Last season “Baddoo Mania” was the hottest thing since sliced bread, as he had one of the greatest beginnings to a career in Major League history.  However, after a slow start in his sophomore season, Baddoo was sent down to Triple-A Toledo this past weekend.

Akil Baddoo electrified the city of Detroit from the first plate appearance of his career. He hit a home run on the first ever swing in his Major League career. The coming out party would not end there.

Baddoo became the only player in the history of modern baseball with a home run, grand slam, and walk-off hit within the first three games of his career.  Although he did not receive any votes for American League Rookie of the Year, Baddoo finished 2021 with a .259 average, 13 home runs, 18 steals, 55 RBI and 20 doubles.

The Tigers missed the playoffs after finishing 16 games behind the White Sox, but showed plenty of promise as their record was near .500 – in large part to Baddoo, who appeared in 124 games for the team.

During the off-season, the Tigers made a few new additions and called up some of their top Minor League talent.
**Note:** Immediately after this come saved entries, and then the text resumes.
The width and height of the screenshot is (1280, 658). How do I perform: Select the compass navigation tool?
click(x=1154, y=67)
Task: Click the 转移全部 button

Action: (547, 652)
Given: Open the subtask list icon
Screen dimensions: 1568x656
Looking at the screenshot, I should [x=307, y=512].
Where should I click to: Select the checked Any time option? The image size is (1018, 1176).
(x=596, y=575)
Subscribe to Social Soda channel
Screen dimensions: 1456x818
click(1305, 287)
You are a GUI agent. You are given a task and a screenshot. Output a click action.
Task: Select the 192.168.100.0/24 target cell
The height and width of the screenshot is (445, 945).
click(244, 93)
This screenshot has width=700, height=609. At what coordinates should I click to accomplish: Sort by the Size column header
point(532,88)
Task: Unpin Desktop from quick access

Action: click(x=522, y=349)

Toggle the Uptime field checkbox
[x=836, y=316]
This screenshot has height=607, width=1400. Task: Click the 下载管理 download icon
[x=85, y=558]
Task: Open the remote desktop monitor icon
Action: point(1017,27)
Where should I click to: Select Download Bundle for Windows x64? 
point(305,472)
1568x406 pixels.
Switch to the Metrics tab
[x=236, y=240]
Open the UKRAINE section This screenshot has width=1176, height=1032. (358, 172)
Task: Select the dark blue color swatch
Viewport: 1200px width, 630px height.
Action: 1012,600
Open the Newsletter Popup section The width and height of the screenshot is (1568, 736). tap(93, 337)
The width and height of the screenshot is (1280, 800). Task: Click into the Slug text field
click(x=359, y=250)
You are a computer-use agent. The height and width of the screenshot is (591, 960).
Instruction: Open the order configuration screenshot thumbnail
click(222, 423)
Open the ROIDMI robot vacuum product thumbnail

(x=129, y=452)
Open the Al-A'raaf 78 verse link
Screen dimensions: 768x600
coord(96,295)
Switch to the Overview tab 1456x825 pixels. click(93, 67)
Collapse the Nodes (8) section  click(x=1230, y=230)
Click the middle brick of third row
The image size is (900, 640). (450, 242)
There was hope in Mo-Town the team could be ahead of schedule; competing for a playoff spot in 2022 with Baddoo as one of their main pieces.

He got off to a similar hot start in Spring Training this season – which was where he earned his spot on the Big League club, after never playing higher than A-Ball in his career previously.

However this season, Baddoo is going through the dreaded “sophomore slump” some second-year athletes experience.

Baddoo only had seven hits in 50 plate appearances this season leading up to his demotion.  His average only reached .140 and his on-base percentage was a woeful .218.  He has one home run and two RBI.

“You have always got to make the best out of it,” Baddoo told reporters Monday after his demotion.  “It’s unfortunate.  I’m going to go down there and get the reps that I need and be ready to come back.”

Detroit Tigers manager A.J. Hinch says Baddoo was sent down in order to work on his swing and get constant at-bats rather than be in a platoon.

“This was unexpected when we started the year,” said Hinch.  “I’m sure he didn’t expect it.  We didn’t expect it.  But the reality is this is where we are at.  We need him to decompress and get himself right and play everyday.  It could be a short stint, it could be longer, but hopefully he can work on things to be more consistent.”

The Tigers want Baddoo to become more of a contact hitter and swing less for power.  He struck out in nearly 30 percent of his at-bats this season and for a player of his caliber of talent, those numbers are not acceptable.  I believe Baddoo will be one of the best players on the Tigers, sooner rather than later, but this demotion will be an important crossroads on where he can take his career.

For now, outfielder Derek Hill will take the majority of reps in center during Baddoo’s absence.